══ Given records

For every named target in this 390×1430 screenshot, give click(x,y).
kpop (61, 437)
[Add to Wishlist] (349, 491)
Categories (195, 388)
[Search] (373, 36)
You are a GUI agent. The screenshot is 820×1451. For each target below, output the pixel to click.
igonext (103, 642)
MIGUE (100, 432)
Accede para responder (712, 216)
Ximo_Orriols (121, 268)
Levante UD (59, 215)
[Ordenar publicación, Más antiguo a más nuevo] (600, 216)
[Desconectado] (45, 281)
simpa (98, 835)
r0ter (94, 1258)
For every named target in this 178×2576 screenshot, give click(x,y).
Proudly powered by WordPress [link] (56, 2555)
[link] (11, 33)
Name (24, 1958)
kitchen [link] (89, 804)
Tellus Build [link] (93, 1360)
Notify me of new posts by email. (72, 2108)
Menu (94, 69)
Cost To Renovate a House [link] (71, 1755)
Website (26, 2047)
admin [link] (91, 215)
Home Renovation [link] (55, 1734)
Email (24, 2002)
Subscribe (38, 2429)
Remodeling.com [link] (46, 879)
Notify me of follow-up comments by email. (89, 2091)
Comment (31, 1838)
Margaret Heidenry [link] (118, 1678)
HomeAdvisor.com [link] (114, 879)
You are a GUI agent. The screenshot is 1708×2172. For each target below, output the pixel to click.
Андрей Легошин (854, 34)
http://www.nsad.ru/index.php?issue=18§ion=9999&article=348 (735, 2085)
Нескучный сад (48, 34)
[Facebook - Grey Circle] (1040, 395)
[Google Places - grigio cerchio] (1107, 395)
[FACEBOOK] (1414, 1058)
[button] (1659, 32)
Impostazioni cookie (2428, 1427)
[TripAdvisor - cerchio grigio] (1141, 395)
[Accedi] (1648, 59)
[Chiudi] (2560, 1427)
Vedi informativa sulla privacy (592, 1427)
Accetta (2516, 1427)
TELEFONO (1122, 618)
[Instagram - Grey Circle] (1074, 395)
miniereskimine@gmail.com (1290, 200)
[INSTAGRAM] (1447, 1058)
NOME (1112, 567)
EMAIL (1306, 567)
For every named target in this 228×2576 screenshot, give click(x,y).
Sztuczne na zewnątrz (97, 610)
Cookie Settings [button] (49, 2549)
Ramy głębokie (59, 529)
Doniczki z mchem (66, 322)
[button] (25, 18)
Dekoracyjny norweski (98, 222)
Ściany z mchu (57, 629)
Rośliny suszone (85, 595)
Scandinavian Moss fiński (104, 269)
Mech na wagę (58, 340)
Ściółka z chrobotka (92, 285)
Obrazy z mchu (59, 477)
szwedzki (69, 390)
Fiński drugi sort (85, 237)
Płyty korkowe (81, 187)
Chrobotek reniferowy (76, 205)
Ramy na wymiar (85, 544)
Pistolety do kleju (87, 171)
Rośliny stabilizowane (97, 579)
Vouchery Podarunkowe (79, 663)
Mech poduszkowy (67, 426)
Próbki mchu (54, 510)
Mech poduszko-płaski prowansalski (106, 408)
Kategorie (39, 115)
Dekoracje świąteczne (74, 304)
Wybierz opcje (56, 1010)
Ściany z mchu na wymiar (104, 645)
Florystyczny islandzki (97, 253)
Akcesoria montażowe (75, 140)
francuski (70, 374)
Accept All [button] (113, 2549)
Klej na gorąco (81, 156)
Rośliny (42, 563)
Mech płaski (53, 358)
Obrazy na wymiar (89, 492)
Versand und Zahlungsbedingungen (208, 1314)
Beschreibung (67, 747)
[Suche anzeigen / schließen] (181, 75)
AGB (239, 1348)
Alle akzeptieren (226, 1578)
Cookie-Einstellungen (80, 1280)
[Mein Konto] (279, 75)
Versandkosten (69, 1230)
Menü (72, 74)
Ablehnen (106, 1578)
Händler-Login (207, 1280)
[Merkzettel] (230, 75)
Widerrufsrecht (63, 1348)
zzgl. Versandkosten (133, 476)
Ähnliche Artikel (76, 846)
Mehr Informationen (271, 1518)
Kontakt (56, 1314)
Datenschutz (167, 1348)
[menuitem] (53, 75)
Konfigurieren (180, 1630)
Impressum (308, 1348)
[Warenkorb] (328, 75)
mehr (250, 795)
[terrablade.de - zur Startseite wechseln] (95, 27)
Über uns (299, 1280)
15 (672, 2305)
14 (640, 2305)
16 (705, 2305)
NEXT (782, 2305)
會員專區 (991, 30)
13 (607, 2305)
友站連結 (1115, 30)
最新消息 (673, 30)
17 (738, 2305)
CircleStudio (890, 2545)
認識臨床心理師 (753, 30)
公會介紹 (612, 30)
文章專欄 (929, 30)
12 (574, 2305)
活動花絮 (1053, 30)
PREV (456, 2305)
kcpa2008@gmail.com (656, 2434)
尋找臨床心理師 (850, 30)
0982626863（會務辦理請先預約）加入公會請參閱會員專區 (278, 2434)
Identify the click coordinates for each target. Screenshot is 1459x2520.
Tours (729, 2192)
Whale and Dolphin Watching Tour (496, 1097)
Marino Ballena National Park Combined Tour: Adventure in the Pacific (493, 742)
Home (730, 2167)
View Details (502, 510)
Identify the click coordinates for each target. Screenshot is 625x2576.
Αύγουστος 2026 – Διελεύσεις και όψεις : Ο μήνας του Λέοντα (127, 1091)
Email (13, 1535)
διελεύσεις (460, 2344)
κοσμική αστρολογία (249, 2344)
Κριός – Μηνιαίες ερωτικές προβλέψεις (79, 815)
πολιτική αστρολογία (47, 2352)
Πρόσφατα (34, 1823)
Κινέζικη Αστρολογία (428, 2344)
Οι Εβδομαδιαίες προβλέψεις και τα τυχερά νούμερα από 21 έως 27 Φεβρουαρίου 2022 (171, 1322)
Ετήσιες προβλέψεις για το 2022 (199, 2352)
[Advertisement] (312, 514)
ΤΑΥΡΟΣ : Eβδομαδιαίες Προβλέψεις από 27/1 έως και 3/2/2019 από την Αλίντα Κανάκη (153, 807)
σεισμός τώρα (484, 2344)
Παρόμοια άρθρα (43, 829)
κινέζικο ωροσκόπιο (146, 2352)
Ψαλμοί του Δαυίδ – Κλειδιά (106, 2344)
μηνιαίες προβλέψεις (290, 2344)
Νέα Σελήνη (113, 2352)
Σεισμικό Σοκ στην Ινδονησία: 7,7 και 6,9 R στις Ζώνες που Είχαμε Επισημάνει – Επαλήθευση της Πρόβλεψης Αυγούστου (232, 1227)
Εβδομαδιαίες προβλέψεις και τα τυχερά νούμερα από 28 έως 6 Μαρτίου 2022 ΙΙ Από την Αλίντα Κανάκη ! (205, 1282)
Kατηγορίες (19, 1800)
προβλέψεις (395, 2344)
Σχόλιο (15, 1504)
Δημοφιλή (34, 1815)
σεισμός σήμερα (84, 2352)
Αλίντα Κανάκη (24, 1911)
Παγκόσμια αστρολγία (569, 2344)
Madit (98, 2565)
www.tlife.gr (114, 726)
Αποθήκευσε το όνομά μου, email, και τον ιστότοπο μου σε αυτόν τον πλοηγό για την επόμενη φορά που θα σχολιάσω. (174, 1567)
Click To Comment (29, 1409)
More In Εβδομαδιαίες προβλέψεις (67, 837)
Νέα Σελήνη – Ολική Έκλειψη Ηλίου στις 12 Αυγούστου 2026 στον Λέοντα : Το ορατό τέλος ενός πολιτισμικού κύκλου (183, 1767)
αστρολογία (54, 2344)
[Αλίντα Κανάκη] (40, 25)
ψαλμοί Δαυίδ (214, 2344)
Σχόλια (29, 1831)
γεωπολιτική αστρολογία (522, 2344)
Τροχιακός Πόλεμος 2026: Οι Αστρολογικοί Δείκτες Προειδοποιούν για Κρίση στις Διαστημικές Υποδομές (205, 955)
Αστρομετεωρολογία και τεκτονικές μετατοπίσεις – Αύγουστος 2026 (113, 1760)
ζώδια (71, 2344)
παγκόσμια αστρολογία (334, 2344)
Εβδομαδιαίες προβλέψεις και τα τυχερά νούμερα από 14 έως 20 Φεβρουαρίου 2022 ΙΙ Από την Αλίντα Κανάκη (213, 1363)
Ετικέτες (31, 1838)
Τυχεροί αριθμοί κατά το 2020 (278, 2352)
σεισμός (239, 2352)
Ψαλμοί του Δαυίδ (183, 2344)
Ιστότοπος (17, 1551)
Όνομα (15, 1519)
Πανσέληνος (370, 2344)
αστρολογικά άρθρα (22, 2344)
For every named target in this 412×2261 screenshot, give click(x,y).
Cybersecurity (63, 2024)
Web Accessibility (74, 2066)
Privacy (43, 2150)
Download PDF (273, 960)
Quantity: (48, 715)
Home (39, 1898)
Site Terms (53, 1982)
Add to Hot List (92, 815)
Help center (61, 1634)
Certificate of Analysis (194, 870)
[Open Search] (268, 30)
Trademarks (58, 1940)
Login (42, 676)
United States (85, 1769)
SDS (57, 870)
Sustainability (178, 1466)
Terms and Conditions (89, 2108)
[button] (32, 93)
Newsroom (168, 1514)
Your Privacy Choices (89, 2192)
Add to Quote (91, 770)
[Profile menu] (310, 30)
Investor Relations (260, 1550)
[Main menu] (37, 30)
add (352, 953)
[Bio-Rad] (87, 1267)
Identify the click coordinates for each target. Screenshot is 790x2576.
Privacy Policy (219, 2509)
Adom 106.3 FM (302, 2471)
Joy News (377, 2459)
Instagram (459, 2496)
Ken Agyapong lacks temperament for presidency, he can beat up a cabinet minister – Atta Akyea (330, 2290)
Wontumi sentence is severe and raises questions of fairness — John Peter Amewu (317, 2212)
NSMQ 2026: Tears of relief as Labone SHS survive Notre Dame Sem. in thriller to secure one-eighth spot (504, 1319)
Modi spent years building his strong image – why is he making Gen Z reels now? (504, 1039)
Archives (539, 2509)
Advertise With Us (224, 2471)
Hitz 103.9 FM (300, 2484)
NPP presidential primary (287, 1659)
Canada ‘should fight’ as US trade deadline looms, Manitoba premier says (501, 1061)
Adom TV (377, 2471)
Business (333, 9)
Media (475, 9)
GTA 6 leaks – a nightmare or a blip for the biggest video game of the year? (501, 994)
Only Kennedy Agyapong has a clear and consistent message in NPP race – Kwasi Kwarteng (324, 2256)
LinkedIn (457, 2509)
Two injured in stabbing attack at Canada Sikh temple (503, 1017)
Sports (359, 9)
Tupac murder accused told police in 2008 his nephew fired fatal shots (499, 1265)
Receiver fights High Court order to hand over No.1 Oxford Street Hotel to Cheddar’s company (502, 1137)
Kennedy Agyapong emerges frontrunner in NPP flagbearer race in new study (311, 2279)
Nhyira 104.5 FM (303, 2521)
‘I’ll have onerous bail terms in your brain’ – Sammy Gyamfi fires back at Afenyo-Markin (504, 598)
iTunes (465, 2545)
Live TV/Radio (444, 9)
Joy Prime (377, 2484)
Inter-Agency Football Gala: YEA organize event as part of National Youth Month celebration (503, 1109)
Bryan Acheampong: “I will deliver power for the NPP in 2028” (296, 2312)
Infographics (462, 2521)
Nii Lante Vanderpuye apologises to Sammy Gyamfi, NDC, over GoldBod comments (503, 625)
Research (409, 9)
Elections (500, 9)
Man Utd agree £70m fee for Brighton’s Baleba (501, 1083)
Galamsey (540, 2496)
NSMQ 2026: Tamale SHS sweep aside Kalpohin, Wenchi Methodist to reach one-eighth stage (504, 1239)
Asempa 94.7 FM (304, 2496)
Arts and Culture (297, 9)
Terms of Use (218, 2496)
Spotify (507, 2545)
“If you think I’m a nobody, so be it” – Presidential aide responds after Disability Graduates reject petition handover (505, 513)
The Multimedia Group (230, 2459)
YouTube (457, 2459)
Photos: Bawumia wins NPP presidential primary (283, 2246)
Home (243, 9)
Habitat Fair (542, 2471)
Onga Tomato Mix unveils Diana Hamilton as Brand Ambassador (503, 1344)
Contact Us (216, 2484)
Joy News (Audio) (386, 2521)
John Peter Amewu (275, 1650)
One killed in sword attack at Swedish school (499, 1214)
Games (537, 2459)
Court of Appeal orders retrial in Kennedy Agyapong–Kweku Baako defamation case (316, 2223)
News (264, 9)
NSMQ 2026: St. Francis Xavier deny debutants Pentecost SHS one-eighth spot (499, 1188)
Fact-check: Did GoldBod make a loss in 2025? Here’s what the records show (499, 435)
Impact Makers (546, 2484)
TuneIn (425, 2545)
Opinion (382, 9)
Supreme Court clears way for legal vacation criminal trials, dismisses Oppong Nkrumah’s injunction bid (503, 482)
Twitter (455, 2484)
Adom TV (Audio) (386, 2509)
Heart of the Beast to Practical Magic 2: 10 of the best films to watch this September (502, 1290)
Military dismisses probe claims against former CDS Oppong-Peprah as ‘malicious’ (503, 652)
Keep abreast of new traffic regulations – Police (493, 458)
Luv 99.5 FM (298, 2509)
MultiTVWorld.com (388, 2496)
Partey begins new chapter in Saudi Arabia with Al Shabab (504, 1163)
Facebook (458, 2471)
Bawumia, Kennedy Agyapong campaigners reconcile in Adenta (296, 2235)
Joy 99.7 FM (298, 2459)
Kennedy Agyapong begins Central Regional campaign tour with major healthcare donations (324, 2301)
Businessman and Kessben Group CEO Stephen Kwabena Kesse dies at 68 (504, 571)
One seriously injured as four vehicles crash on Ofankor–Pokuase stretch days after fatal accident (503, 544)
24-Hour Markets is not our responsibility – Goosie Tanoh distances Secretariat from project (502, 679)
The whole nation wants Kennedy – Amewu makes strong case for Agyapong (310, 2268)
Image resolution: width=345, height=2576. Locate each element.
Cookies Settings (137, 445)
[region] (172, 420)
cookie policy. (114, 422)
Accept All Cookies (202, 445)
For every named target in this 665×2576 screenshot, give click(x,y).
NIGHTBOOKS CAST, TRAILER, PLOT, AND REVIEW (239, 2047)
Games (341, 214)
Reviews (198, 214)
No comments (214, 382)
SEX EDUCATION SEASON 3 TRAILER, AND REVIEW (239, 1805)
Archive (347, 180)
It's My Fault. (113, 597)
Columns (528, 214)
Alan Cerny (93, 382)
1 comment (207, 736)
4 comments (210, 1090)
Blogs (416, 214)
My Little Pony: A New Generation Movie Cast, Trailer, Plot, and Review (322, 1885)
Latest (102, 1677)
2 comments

════

Looking at the data above, write out exactly the lines that start at the one containing "Madit (98, 2565)" and end at the one containing "Adom 106.3 FM (302, 2471)"; include both and nothing beyond.

Madit (98, 2565)
www.tlife.gr (114, 726)
Αποθήκευσε το όνομά μου, email, και τον ιστότοπο μου σε αυτόν τον πλοηγό για την επόμενη φορά που θα σχολιάσω. (174, 1567)
Click To Comment (29, 1409)
More In Εβδομαδιαίες προβλέψεις (67, 837)
Νέα Σελήνη – Ολική Έκλειψη Ηλίου στις 12 Αυγούστου 2026 στον Λέοντα : Το ορατό τέλος ενός πολιτισμικού κύκλου (183, 1767)
αστρολογία (54, 2344)
[Αλίντα Κανάκη] (40, 25)
ψαλμοί Δαυίδ (214, 2344)
Σχόλια (29, 1831)
γεωπολιτική αστρολογία (522, 2344)
Τροχιακός Πόλεμος 2026: Οι Αστρολογικοί Δείκτες Προειδοποιούν για Κρίση στις Διαστημικές Υποδομές (205, 955)
Αστρομετεωρολογία και τεκτονικές μετατοπίσεις – Αύγουστος 2026 (113, 1760)
ζώδια (71, 2344)
παγκόσμια αστρολογία (334, 2344)
Εβδομαδιαίες προβλέψεις και τα τυχερά νούμερα από 14 έως 20 Φεβρουαρίου 2022 ΙΙ Από την Αλίντα Κανάκη (213, 1363)
Ετικέτες (31, 1838)
Τυχεροί αριθμοί κατά το 2020 (278, 2352)
σεισμός (239, 2352)
Ψαλμοί του Δαυίδ (183, 2344)
Ιστότοπος (17, 1551)
Όνομα (15, 1519)
Πανσέληνος (370, 2344)
αστρολογικά άρθρα (22, 2344)
For every named target in this 412×2261 screenshot, give click(x,y).
Cybersecurity (63, 2024)
Web Accessibility (74, 2066)
Privacy (43, 2150)
Download PDF (273, 960)
Quantity: (48, 715)
Home (39, 1898)
Site Terms (53, 1982)
Add to Hot List (92, 815)
Help center (61, 1634)
Certificate of Analysis (194, 870)
[Open Search] (268, 30)
Trademarks (58, 1940)
Login (42, 676)
United States (85, 1769)
SDS (57, 870)
Sustainability (178, 1466)
Terms and Conditions (89, 2108)
[button] (32, 93)
Newsroom (168, 1514)
Your Privacy Choices (89, 2192)
Add to Quote (91, 770)
[Profile menu] (310, 30)
Investor Relations (260, 1550)
[Main menu] (37, 30)
add (352, 953)
[Bio-Rad] (87, 1267)
Identify the click coordinates for each target. Screenshot is 790x2576.
Privacy Policy (219, 2509)
Adom 106.3 FM (302, 2471)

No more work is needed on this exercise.